The 2019 Cyber Security Breaches Survey shows that 32 per cent of businesses identified a cyber security attack in the last 12 months - down from 43 per cent the previous year.
The reduction is partly due to the introduction of tough new data laws under the Data Protection Act and the General Data Protection Regulations (GDPR). Thirty per cent of businesses and 36 per cent of charities have made changes to their cyber security policies and processes as a result of GDPR coming into force in May 2018.
However, of those businesses that did suffer attacks, the typical median number of breaches has risen from four in 2018 to six in 2019. Therefore, businesses and charities suffering cyber attacks and breaches appear to be experiencing more attacks than in previous years.

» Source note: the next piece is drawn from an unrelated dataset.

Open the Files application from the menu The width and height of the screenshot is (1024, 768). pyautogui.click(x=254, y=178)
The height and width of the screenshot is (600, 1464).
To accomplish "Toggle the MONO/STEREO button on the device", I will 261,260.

Where a breach has resulted in a loss of data or assets, the average cost of a cyber attack on a business has gone up by more than £1,000 since 2018 to £4,180. Business leaders are now being urged to do more to protect themselves against cybercrime.

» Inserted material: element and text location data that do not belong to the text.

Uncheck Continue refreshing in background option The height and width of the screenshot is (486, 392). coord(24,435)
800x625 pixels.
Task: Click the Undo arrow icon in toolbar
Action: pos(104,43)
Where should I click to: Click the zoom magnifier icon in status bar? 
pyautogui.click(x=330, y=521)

The most common breaches or attacks were phishing emails, followed by instances of others impersonating their organisation online, viruses or other malware including ransomware.

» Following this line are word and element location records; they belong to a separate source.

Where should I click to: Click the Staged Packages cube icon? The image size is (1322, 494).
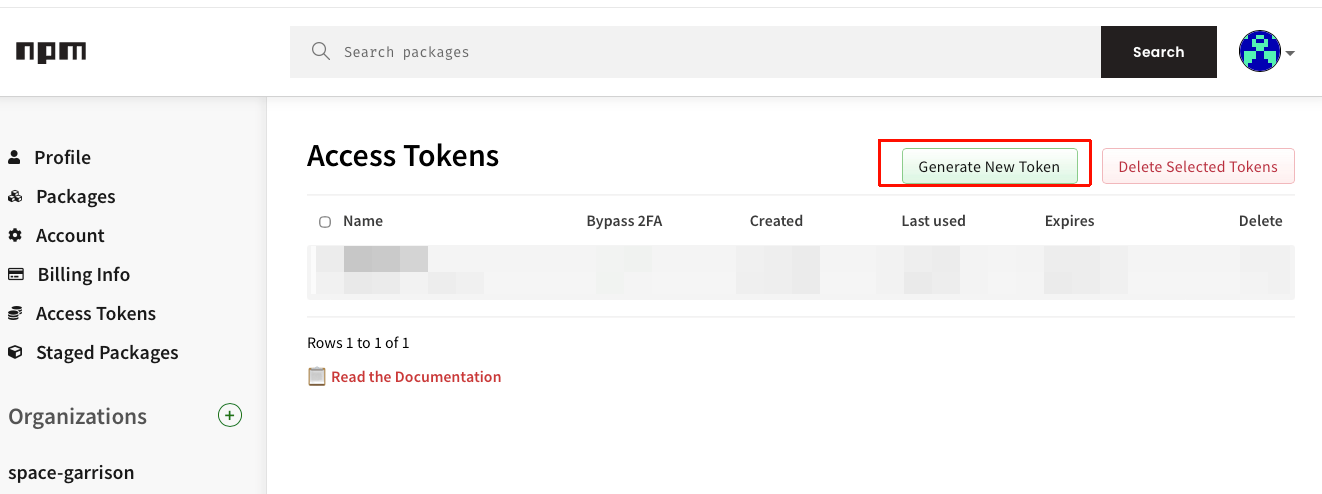pos(15,352)
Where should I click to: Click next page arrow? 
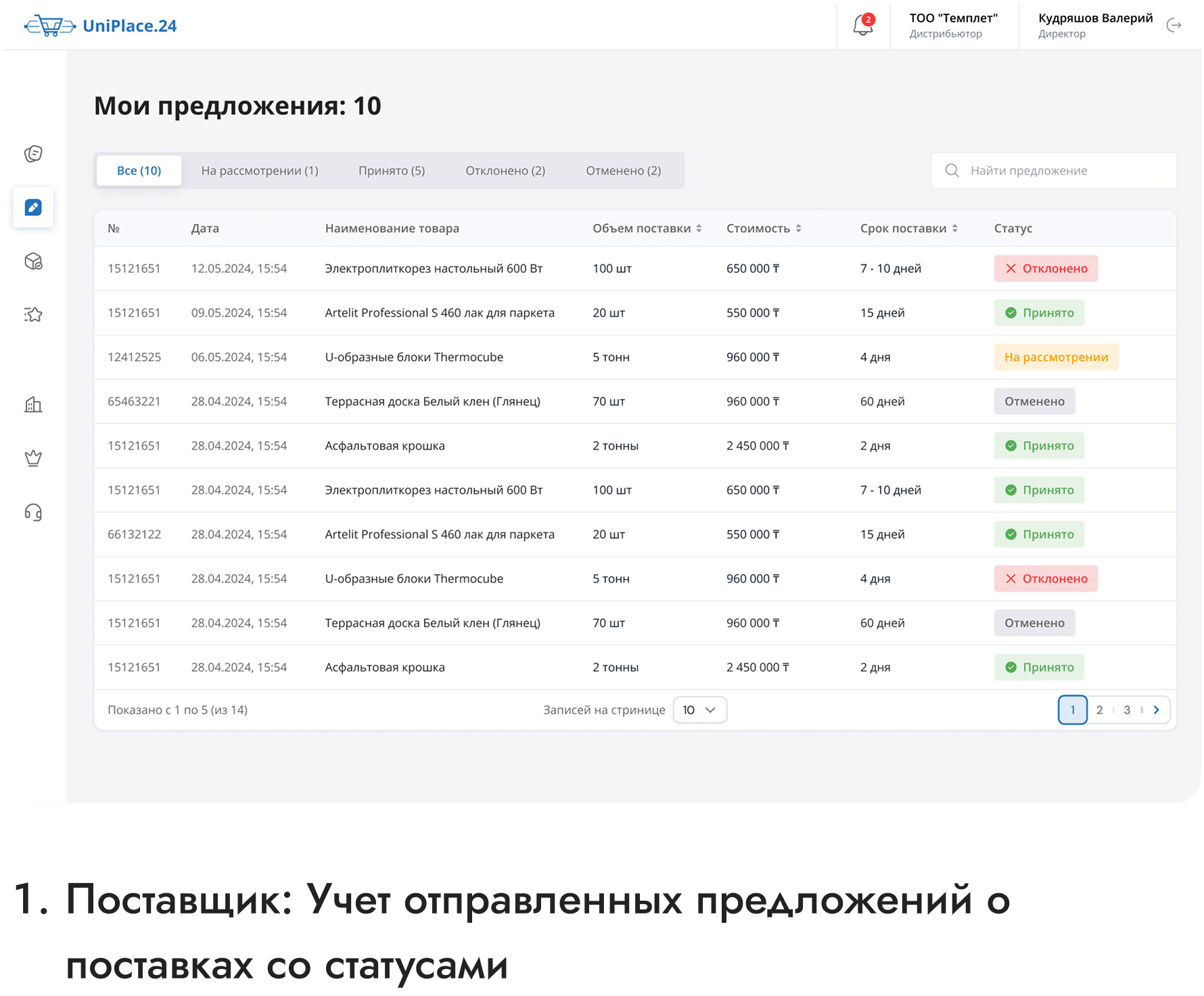(x=1156, y=710)
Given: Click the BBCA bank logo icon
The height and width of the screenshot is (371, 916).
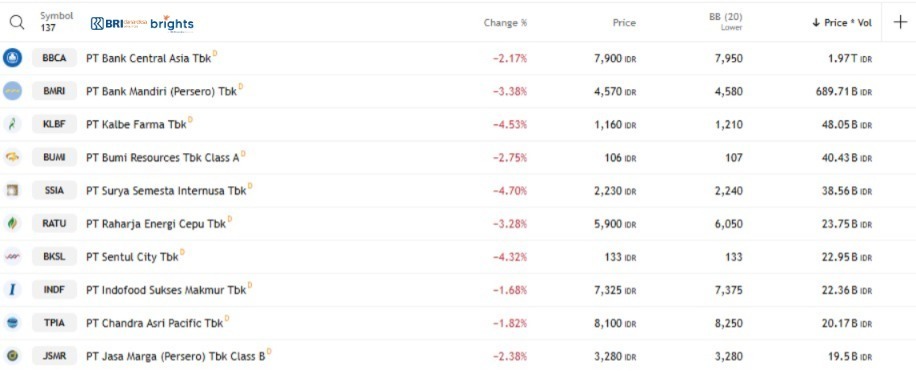Looking at the screenshot, I should [12, 58].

Digital minister Margot James said: “Following the introduction of new data protection laws in the UK it’s encouraging to see that business and charity leaders are taking cyber security more seriously than ever before. However, with less than three in 10 of those companies having trained staff to deal with cyber threats, there’s still a long way to go to make sure that organisations are better protected.
“We know that tackling cyber threats is not always at the top of business and charities list of things to do, but with the rising costs of attacks, it’s not something organisations can choose to ignore any longer.”
Through the CyberFirst programme, the government is working with industry and education to improve cyber security and get more young people interested in taking up a career in cyber. The Cyber Discovery initiative has already encouraged 46,000 14 to 18 year olds to get on a path towards the cyber security profession, over 1,800 students have attended free CyberFirst courses and nearly 12,000 girls have taken part in the CyberFirst Girls competition.
The government’s initial Cyber Skills Strategy, published in December, will be followed by a full strategy later this year.
Business and charity leaders are being encouraged to download the free small business guide and free small charity guide to help make sure that they don’t fall victim to cyber attacks. This is available through the National Cyber Security Centre (NCSC).